Required action 1. Which body oversees the Children's Code, according to the passage on the Children's Code?
Required action 2. What examples of qualifying information society services does the passage on the Children's Code give? List all of them.

Excerpted passage.
● ● ● ● ●
The UK Age Appropriate Design Code (referred to as the Children’s Code) came into effect in September 2021, echoing other child-focused frameworks such as the U.S. Children’s Online Privacy Protection Act.
The Children’s Code is overseen by the UK Information Commissioner’s Office (ICO) and its aim is to protect children from online harms and empower them online. The Children’s Code is a statutory data protection code of practice, containing 15 standards that apply to qualifying information society services e.g., providers of online apps, programmes, games and connected devices. The 15 standards address how organisations should build data privacy safeguards into their online services so that they are appropriate for use by children (such as making sure that parental controls or geolocation tracking are explained to children in an age-appropriate way). Notably, these services need not be directly addressed to children: the Code will apply if such services are likely to be accessed by children in the UK.
● ● ● ● ●
Source data
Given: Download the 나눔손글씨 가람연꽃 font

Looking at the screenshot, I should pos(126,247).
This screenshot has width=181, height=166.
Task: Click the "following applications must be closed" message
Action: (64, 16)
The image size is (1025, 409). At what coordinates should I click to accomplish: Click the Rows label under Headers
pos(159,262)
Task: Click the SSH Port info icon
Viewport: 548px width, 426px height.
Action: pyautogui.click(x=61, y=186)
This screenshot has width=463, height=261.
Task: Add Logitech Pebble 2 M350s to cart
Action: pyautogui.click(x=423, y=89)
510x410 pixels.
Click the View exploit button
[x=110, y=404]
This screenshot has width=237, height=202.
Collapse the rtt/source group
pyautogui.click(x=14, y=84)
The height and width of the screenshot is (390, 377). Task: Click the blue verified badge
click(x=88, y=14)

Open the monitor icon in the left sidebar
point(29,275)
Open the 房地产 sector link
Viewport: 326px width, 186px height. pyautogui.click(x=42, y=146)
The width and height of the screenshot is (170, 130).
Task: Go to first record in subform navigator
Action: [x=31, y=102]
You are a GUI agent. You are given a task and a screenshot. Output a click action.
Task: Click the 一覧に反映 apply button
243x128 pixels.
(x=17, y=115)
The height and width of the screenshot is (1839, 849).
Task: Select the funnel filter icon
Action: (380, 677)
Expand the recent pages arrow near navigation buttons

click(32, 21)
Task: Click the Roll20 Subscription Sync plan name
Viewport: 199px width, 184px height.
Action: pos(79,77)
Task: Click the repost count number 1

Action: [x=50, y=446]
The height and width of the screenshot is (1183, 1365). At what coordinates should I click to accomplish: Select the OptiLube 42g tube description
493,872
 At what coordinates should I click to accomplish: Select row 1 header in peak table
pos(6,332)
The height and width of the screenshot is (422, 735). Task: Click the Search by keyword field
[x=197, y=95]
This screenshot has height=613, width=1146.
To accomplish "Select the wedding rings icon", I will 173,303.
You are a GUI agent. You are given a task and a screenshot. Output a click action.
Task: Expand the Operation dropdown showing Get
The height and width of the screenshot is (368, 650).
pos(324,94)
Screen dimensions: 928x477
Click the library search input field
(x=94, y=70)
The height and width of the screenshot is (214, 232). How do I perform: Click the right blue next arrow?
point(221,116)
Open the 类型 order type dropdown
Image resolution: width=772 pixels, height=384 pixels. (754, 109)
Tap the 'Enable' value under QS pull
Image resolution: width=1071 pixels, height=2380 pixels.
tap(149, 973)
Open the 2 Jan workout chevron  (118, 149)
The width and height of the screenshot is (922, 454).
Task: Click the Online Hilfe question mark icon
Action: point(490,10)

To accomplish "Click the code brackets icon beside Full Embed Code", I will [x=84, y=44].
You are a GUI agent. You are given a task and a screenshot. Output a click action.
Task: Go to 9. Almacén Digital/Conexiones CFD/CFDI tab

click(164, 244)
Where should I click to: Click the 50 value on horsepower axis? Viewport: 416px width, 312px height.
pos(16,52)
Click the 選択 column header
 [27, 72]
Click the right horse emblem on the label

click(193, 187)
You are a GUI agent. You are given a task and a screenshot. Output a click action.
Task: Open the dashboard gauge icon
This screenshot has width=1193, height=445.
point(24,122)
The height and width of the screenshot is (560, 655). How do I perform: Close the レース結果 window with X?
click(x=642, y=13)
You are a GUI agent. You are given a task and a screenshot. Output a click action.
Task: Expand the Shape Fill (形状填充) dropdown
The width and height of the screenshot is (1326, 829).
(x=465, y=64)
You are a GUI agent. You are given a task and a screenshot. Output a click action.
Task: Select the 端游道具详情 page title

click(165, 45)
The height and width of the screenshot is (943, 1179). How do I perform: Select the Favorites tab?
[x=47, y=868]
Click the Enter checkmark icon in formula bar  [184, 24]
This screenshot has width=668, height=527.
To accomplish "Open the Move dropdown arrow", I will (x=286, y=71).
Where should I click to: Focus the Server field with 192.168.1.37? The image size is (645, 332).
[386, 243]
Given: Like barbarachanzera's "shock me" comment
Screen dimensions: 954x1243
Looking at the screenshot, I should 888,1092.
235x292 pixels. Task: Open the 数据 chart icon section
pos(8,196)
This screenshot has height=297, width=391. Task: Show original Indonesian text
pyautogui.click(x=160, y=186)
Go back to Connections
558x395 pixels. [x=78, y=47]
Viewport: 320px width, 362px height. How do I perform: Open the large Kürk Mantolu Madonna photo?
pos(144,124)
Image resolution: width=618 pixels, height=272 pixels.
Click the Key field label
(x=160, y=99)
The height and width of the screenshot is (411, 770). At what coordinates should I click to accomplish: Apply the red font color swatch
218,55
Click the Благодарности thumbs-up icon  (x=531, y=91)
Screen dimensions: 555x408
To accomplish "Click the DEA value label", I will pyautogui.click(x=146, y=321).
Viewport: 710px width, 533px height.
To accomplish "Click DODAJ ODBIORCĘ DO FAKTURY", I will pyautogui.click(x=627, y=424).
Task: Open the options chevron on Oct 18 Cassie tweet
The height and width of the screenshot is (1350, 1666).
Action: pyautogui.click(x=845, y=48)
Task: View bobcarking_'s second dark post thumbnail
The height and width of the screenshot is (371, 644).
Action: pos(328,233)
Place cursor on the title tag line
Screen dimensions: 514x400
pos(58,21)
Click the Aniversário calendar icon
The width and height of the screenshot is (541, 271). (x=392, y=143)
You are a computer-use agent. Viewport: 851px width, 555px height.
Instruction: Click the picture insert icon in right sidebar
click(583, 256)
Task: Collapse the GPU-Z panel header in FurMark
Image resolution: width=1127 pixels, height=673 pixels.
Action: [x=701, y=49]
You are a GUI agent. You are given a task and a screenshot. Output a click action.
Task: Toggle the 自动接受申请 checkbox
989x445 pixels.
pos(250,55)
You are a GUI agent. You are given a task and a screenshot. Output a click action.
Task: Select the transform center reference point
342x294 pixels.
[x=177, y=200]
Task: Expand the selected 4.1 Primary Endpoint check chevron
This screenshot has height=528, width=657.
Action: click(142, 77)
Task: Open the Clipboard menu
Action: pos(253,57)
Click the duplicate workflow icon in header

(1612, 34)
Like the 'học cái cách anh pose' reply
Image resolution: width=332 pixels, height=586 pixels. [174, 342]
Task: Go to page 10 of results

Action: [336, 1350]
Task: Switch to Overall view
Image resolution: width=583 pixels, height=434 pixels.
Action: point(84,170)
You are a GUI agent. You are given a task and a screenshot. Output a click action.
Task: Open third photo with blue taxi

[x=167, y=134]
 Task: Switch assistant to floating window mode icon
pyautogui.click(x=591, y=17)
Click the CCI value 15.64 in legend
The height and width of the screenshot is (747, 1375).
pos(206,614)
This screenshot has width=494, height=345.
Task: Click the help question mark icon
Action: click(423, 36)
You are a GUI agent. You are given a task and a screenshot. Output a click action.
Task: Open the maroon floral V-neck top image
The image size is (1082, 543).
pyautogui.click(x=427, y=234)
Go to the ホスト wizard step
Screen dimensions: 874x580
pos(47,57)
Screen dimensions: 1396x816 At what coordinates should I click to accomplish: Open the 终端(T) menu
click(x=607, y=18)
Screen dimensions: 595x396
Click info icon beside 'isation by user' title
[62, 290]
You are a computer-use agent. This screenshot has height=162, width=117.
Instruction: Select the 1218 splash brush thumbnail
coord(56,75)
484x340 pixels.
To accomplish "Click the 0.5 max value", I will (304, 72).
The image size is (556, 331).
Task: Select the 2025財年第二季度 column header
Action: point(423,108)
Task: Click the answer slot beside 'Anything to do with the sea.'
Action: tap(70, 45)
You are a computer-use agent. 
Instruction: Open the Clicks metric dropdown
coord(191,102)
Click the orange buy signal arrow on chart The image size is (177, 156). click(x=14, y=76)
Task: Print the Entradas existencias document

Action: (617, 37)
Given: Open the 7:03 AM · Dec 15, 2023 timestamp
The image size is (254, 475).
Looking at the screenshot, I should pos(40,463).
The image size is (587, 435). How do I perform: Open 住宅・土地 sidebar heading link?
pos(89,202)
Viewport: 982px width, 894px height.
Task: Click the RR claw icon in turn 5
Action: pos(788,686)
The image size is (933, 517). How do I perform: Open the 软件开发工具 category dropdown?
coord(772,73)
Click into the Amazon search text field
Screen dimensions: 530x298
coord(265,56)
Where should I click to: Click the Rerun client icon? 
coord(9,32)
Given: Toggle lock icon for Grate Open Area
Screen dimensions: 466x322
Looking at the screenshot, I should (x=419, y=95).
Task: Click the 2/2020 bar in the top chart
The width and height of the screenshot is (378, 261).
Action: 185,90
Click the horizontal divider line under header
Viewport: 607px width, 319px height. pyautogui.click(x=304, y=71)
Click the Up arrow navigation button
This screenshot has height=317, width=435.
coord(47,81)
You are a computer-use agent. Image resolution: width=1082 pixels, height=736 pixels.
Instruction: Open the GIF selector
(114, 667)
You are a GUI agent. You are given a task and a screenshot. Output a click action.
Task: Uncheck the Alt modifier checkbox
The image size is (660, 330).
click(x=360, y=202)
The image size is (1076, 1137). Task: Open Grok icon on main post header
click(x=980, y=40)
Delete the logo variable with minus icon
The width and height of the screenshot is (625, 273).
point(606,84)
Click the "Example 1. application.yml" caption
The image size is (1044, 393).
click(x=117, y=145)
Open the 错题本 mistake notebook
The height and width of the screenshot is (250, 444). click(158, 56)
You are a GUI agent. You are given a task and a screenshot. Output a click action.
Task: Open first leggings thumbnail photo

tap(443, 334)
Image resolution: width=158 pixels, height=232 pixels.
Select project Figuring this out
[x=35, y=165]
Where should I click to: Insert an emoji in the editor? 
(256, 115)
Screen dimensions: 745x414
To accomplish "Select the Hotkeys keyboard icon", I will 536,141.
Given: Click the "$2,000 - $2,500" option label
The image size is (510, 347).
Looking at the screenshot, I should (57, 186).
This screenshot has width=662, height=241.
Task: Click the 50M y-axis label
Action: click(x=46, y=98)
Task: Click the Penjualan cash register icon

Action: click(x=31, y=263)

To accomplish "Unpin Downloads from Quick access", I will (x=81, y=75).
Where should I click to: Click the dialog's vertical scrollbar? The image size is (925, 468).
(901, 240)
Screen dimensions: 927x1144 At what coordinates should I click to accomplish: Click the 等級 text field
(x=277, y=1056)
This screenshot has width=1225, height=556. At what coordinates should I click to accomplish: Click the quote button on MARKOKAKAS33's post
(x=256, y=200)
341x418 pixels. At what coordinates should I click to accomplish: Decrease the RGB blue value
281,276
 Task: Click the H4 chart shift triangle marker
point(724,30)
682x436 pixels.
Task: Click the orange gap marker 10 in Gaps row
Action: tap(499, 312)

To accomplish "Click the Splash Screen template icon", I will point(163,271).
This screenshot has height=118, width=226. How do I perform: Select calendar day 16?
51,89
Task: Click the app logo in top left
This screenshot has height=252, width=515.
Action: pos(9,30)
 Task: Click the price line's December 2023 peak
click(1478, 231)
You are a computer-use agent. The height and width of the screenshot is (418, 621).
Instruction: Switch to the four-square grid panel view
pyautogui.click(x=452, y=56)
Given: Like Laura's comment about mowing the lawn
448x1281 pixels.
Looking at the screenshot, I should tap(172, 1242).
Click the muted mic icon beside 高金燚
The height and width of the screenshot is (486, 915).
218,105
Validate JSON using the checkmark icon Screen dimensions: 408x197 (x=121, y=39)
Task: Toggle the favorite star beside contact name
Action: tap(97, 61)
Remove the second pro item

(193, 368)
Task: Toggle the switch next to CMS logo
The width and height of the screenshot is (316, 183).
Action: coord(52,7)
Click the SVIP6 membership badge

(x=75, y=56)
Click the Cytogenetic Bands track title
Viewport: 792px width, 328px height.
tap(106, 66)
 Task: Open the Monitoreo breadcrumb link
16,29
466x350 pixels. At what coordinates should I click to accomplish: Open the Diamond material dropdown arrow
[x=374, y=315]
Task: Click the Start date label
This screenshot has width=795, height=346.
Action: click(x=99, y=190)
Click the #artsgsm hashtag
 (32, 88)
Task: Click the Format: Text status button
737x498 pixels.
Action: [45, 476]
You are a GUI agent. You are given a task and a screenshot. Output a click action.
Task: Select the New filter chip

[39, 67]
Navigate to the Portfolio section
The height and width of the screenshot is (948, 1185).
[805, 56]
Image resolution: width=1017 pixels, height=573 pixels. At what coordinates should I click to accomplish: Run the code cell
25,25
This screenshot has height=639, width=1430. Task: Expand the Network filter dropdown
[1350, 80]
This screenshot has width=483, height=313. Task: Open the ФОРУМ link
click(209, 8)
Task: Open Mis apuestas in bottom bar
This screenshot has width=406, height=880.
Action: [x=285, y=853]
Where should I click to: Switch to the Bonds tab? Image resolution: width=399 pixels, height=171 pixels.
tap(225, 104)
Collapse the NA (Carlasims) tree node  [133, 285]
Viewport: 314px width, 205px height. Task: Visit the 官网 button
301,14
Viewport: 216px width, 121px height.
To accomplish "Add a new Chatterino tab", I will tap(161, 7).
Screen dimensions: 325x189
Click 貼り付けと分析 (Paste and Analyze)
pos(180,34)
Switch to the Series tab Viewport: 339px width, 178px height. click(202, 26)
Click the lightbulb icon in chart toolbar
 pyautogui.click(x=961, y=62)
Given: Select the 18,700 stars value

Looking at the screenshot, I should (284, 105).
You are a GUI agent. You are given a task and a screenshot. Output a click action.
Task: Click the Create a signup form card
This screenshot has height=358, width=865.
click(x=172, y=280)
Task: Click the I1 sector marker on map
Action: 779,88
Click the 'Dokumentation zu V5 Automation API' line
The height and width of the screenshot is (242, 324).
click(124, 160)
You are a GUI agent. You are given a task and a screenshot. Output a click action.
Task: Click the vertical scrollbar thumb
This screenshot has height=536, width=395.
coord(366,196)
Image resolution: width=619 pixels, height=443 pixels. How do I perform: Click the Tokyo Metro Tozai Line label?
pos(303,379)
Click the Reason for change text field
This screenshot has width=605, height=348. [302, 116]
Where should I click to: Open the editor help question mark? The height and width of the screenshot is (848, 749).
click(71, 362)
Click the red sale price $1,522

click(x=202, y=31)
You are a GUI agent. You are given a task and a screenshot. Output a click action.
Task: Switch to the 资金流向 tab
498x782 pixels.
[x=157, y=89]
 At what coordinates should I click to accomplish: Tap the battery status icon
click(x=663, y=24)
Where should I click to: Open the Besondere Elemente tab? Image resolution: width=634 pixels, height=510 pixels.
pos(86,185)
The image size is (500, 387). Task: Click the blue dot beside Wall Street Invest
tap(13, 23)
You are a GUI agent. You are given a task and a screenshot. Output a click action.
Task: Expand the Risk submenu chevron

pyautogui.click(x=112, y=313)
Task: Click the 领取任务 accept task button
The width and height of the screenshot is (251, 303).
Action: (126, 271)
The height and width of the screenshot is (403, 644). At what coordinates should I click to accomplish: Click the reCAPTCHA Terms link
● ● ● ● ●
Your solution 1. The UK Information Commissioner's Office (ICO).

Your solution 2.
- Providers of online apps
- Providers of programmes
- Providers of games
- Providers of connected devices